The Role of the Educator and the Selfie at Auschwitz

June 26, 2014 By eJP

Social media symbolsby Sharna Marcus

A headline in an Israeli news website today reads, “Facebook page ridicules Israelis’ selfies at Auschwitz.” Someone created a Facebook page filled with pictures of Israeli teens taking either photos of themselves or others posing at death camps. The photos were taken from social media sites and then added to this page.

I went to the page itself and expected to see documented evidence of inappropriate behavior, but I was wrong and so is the person who launched the page to mock the teens and so are the commentators who are using this as ammunition for the tired cliché, “What is wrong with this generation?”

A little background: Many Israeli and Jewish teenagers from all over the world make a pilgrimage of sorts to sites in Europe where Jewish communities existed and to the places where the Nazis ghettoized, enslaved and murdered them. I led three such trips of American teenagers to Berlin and Poland.

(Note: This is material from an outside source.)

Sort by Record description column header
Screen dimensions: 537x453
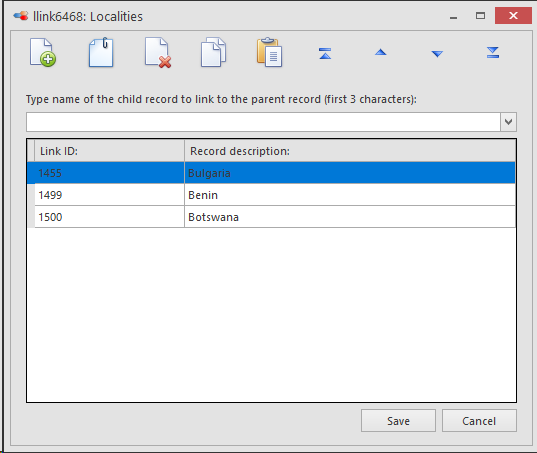point(350,151)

The point of such a trip is not to force the teenagers to be sad and solemn. The goals of the organization I worked for was to

  • introduce teenagers to the vibrant Jewish life in Europe before the Nazis
  • provide the students with a connection to their own ancestry in Europe
  • teach them stories of tragedy, resistance and rescue
  • explain what Jewish life remains
  • and most importantly to bear witness to the tragedy of the Shoah and to embrace the philosophy of “Never Again.”

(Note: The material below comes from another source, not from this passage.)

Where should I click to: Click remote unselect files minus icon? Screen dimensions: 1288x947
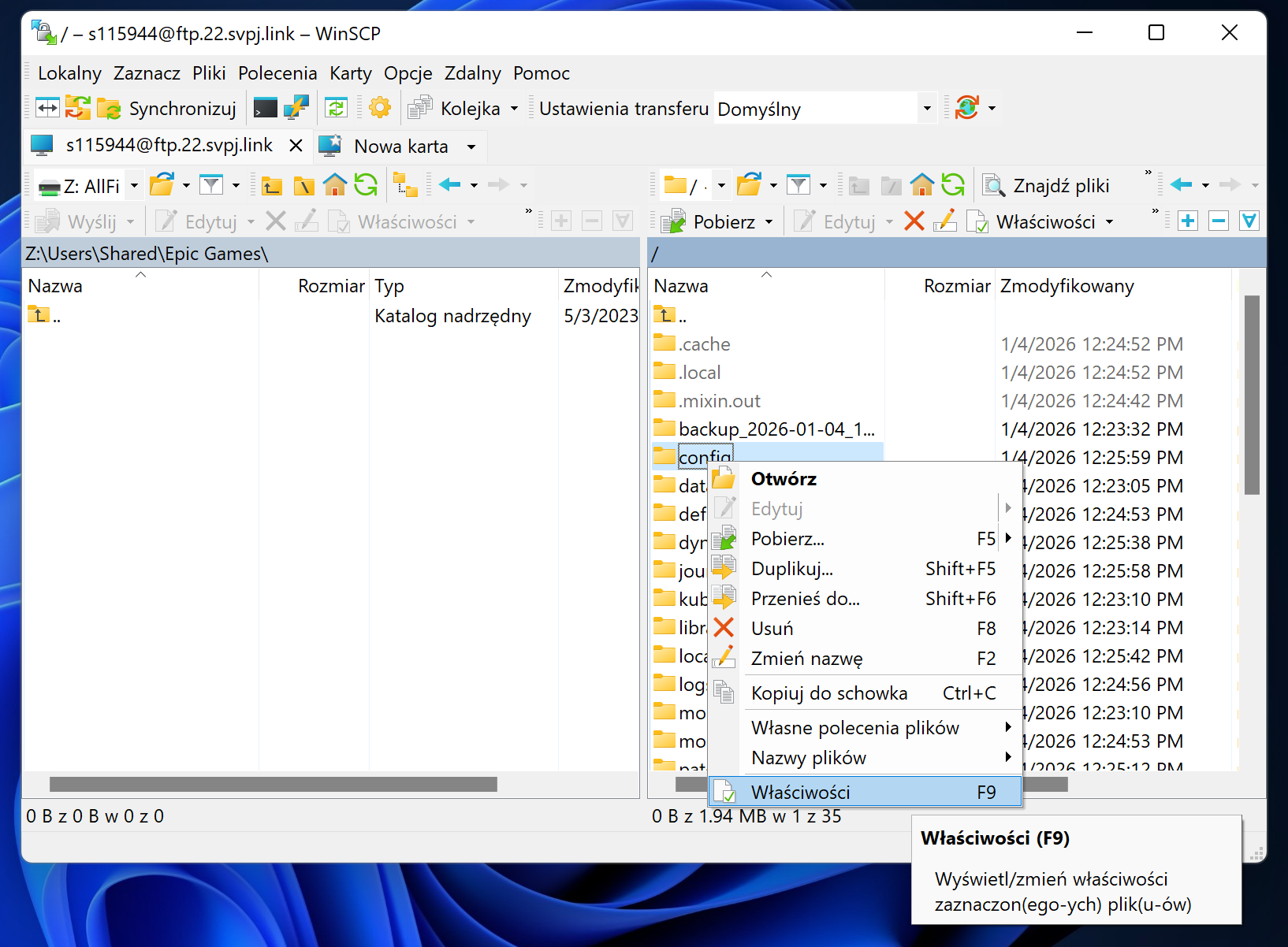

After the Europe portion, the adolescents would go on to Israel. Part of their journey was seeing the Holocaust in the context of the state of Israel.

There are times where the teenagers must be quiet and respectful, specifically when a guide is talking to them, during group activities, and while at the particularly terrible places such as the crematorium at Majdonek. There are some students who do so automatically and some who need more guidance. I remember once telling a student not to wear their shortest shorts at a death camp and the Warsaw cemetery. I also once told two students who seemed disinterested that if they didn’t want to listen, they needed to just be quiet and respectful. When a girl was sitting on a boy’s lap at the Umschlagplatz memorial in Warsaw, I asked them to each find their own seats. When a student was walking around with headphones on, I’d ask him to put them away.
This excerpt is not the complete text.